◆ Aufgaben ◆
[a] Seit wie vielen Jahren notiert Meyer-Burckardt laut dem Seitenauszug bedeutsame Sprüche in einer schwarzen Kladde?
[b] Schreiben Sie den Seitenauszug über die Bücher zu Zeit, Alter und Müdigkeit im Anschluss an seinen letzten Satz weiter.

◆ Seitenauszug ◆
=-=-=-=-=

Meyer-Burckardt schreibt, als würde er sich mit seinem Gegenüber sehr vertraulich unterhalten. Er kommt manchmal von Höcksken auf Stöcksken und man erfährt dabei Einiges über Parfüm (Er ist Sammler alter Düfte), die Lieder seines Lieblingssängers Rod Stewart und den Wäldern rund um seine Heimatstadt Kassel. Auch streut er gerne Zitate von berühmten Menschen ein, denn er hat seit 45 Jahren in einer schwarzen Kladde alle Sprüche notiert, die ihm bedeutsam erschienen.
Die Zeit, das Alter, der Tod- Meyer-Burckardt schafft es, über diese Themen so zu schreiben, dass man sich beim Lesen angenehm unterhalten fühlt und ein paar Gedanken mit auf den Weg bekommt, die man für sich selbst noch einmal überprüfen kann.

Die spannende Welt der Müdigkeit

In diesem schmalen Buch erzählt Peter Handke von seinen Müdigkeit-Erlebnissen. Für ihn gibt es unterschiedliche Arten von Müdigkeit. Da wäre beispielsweise die Müdigkeit zum Fürchten, er denkt dabei an seine Zeit als Student, als er im Hörsaal gegen das Einschlafen ankämpfen musste, weil der Professor mit monotoner Stimme prüfungsrelevanten Stoff vortrug. Die Müdigkeit kann unterschiedlich sein, wenn man sie alleine, als Paar oder in einer Gruppe erlebt. Nie wird er die Heuernte in seiner Kindheit vergessen, die er zusammen mit anderen Menschen erlebt hat und an deren Ende eine gemeinsame Müdigkeit aufkam. Diese Müdigkeit war geprägt von Gefühlen der Geborgenheit, des Glücks und der Zufriedenheit. Dann gibt es noch eine transzendente Müdigkeit, die Handke erlebte, als er nach einem langen Flug völlig übernächtigt in Manhattan in einem Café sitzt und Leute beobachtet. Seine Müdigkeit lässt ihn in einer bisher unbekannten Klarheit die Individualität jedes Menschen erkennen.

=-=-=-=-=

◆ Datenteil ◆

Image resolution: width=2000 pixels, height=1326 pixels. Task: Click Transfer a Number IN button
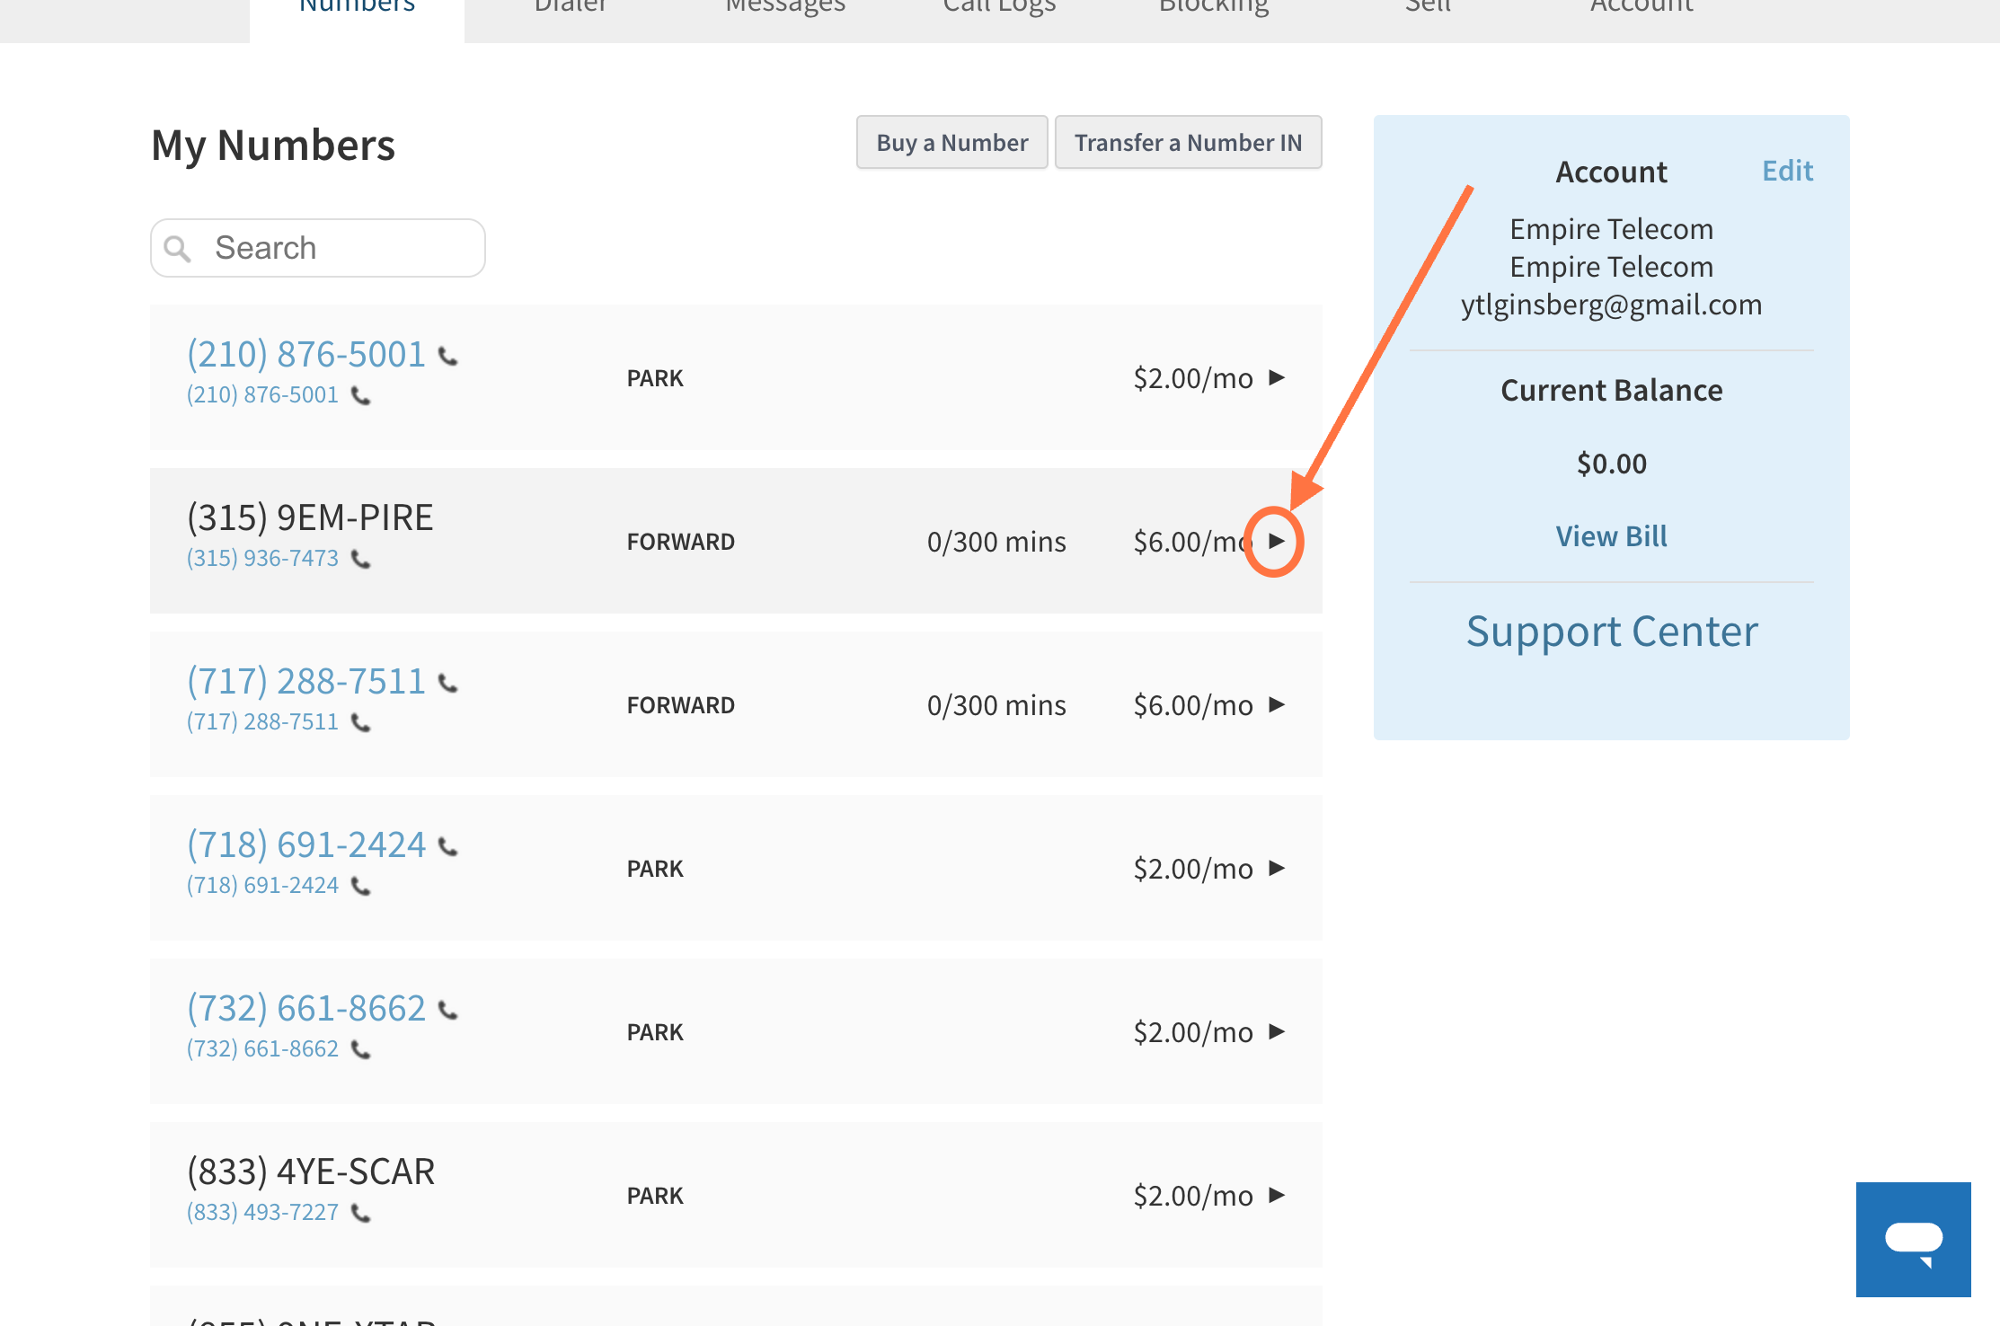[1188, 142]
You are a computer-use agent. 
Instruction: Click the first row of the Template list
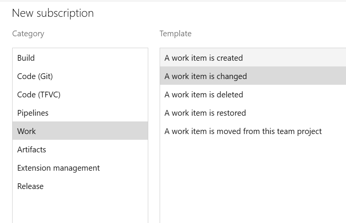coord(203,58)
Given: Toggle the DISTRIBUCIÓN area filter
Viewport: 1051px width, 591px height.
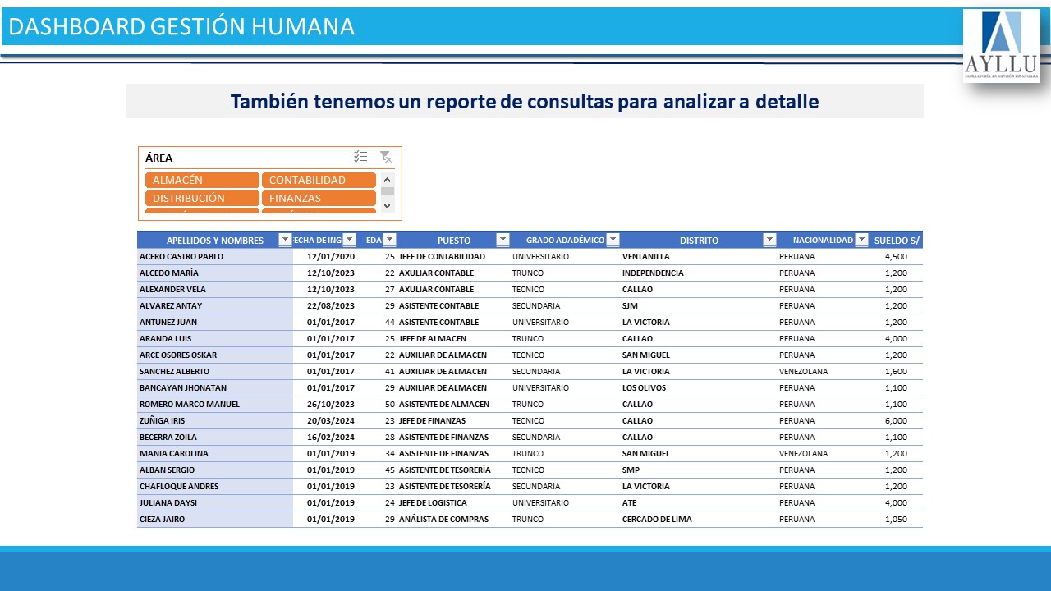Looking at the screenshot, I should (x=202, y=199).
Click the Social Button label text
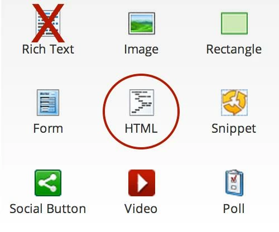Image resolution: width=279 pixels, height=232 pixels. pos(48,209)
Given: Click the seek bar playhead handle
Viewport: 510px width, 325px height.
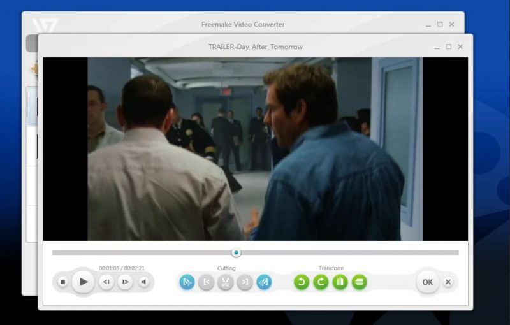Looking at the screenshot, I should click(x=237, y=252).
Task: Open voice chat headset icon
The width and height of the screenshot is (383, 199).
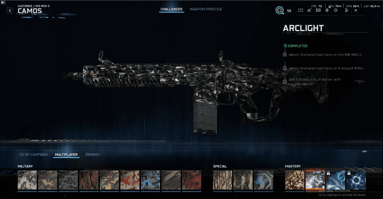Action: (318, 10)
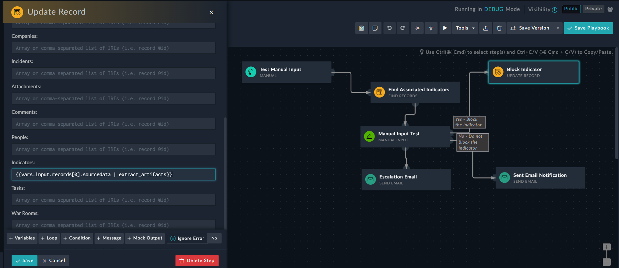Viewport: 619px width, 268px height.
Task: Click the Save Playbook button
Action: tap(588, 28)
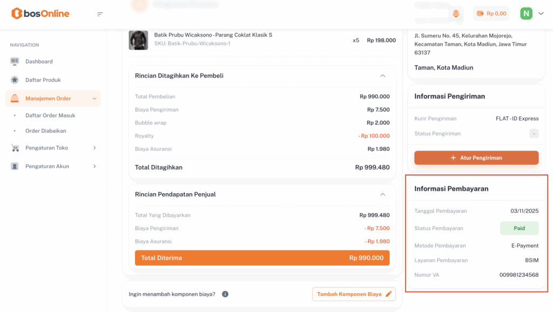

=-=-=-=-=

◆ Lösungen ◆
[a] Seit 45 Jahren.

[b]
Dieses Büchlein regte mich dazu an, über meine eigene Müdigkeitspalette nachzudenken und ich bin immer noch verblüfft, wie vielfältig die Gründe für Müdigkeit sein können. Plötzlich stiegen von ganz unten Erinnerungsschätze hoch, bei denen das Müdesein im positiven oder negativen Sinne etwas Besonderes war. Zwei persönliche Beispiele: Die Besuche von Elektromärkten oder großen Möbelhäusern verlangen anschließend immer ein kurzes Nickerchen. Auto-, Zug- und Flugreisen garantieren erholsamen Schlaf. Erweitert man den Begriff Müdigkeit im Sinne von Langeweile, Erschöpftsein und Frustration tun sich weitere Erinnerungen auf.
Es lohnt sich also, mal über die eigene Müdigkeit nachzudenken.

Deutsch für alle

Ist Deutsch Ihre Muttersprache? Dann beglückwünschen Sie sich dazu, diese Sprache nicht wie der Autor Abbas Khider neu lernen zu müssen.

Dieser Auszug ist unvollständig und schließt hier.